Most winning entries in design competitions tend to lean towards the first category, where the ideal design is what the judges subjectively appreciate; based upon individual aesthetical values.

This to me brings about the fragility and contradiction of 'good design'.

'To design beyond the East & West?'
The first methodology of approach towards design can be discovered through tracing the evolutionary stages of urbanisation; one which is inwards. While the later, seeks a more interactive grander narrative (intellectual) approach, negotiating a space for dialogue and euthenics (self) evidently present in our current geo-political contesting space; one which is 'Rhizome'.

During the 18th & early 19th centuries, the disorganised and problematic simplification of complex issues is immediately visible. The European model of Capitalism and commercialism sees the destruction of the traditional city fabric, disrupting both the urban character and the human behavioural structure, bringing disequilibrium to the notion of 'self' upon 'place'.
The American utilitarian form of a mass-produced, consumption-oriented society gave rise to a 'normalisation' which was fashioned and marketed, in the 20th century, as the 'International Style'. The style propagates 'seriality, functionality, uniformity and cheapness'. This resulted in the further isolation of the individual from the notion of place.
This is the legacy of a Western approach to city planning, resulting from rampant development of the old.
This process is particularly evident towards the late 20th Century and is accelerated by globalization in the 21st century.

Urban Design is part of a framework. Interior Design and Architecture form the habitat for these sad and ironic consequences.

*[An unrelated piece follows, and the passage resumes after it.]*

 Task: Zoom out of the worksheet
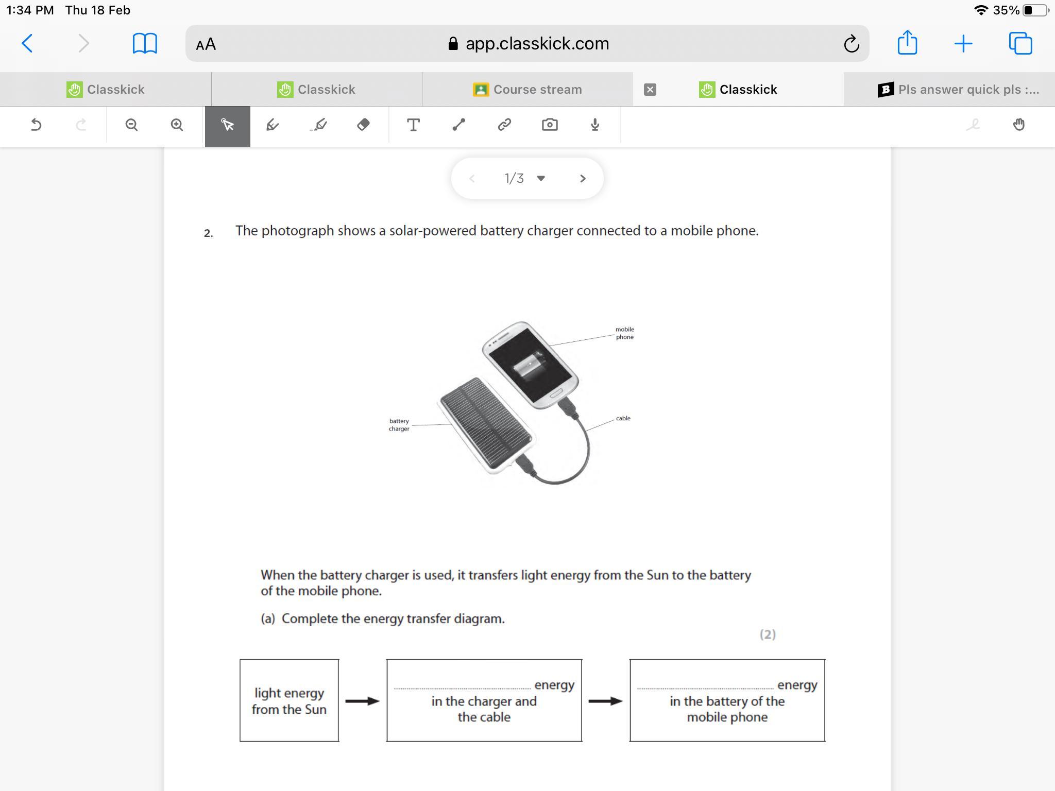(x=131, y=125)
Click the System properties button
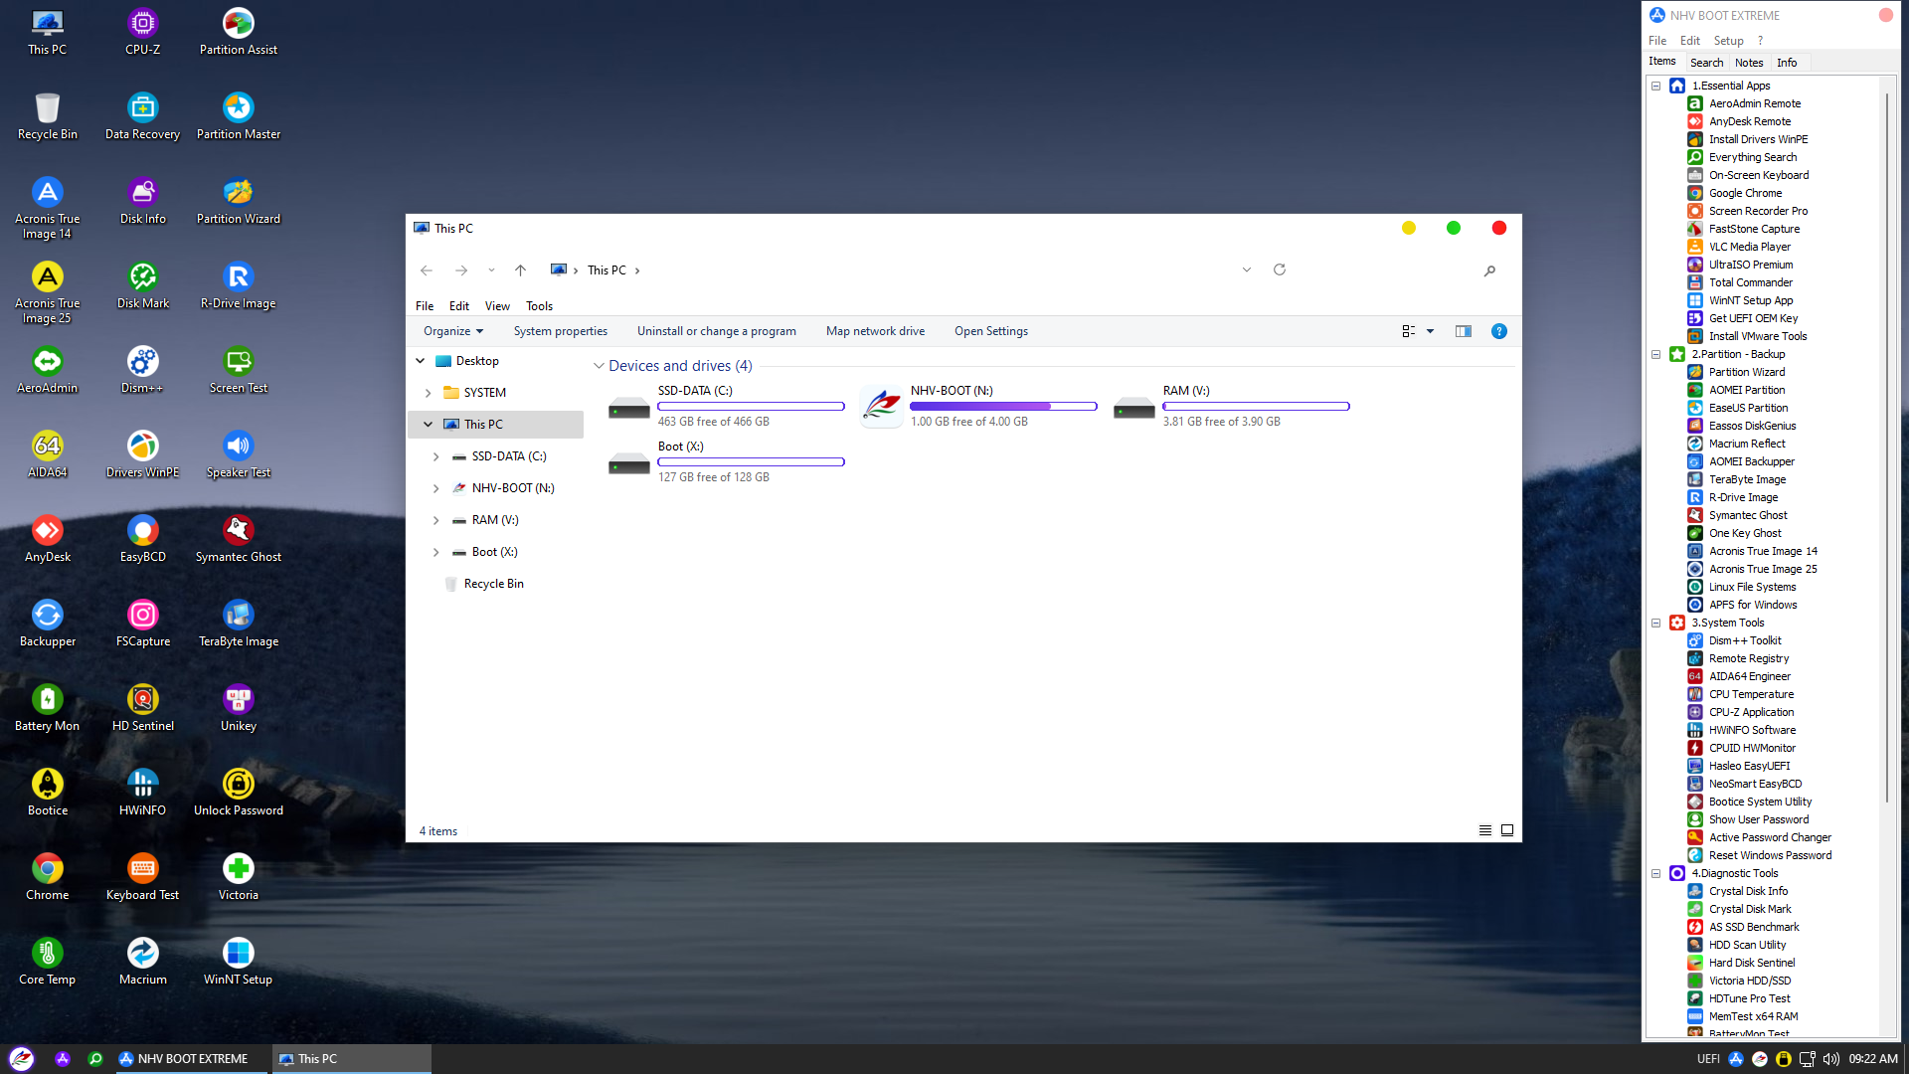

"New node of living in the global information age":
Such situations challenge the traditional Western model of urban living creating a unique and idiosyncratic cultural foundation. In Asia,
conventional definitions of place, interiority and permanence are undermined: architectural space is continually and unconditionally renewed on an almost unpredictable cycle. This limited life-cycle has given rise to a dominant culture of interior design which continually renews the interior spaces of buildings within the city while leaving the envelope untouched or re-furbished. This unsentimental approach to space is intrinsic to the character of the city and fundamental to the social fabric of urbanising cities.

As an extension of this, this theoretical design intends to explore narratively the role of a 'home' ('place') within such a cynical urban-cultural landscape (urban) and its potentiality for developing a spatial model of transition, linking the ideal of 'self' back to 'place' and vice-versa.

The process encapsulates profoundly the unique cultural and political condition discussed. This potentially emancipatory condition is rarely embodied in the design of housing within Asia and thus creates an opportunity for spatial and material experimentation that celebrates rather than disguises such unique conditions of renewal.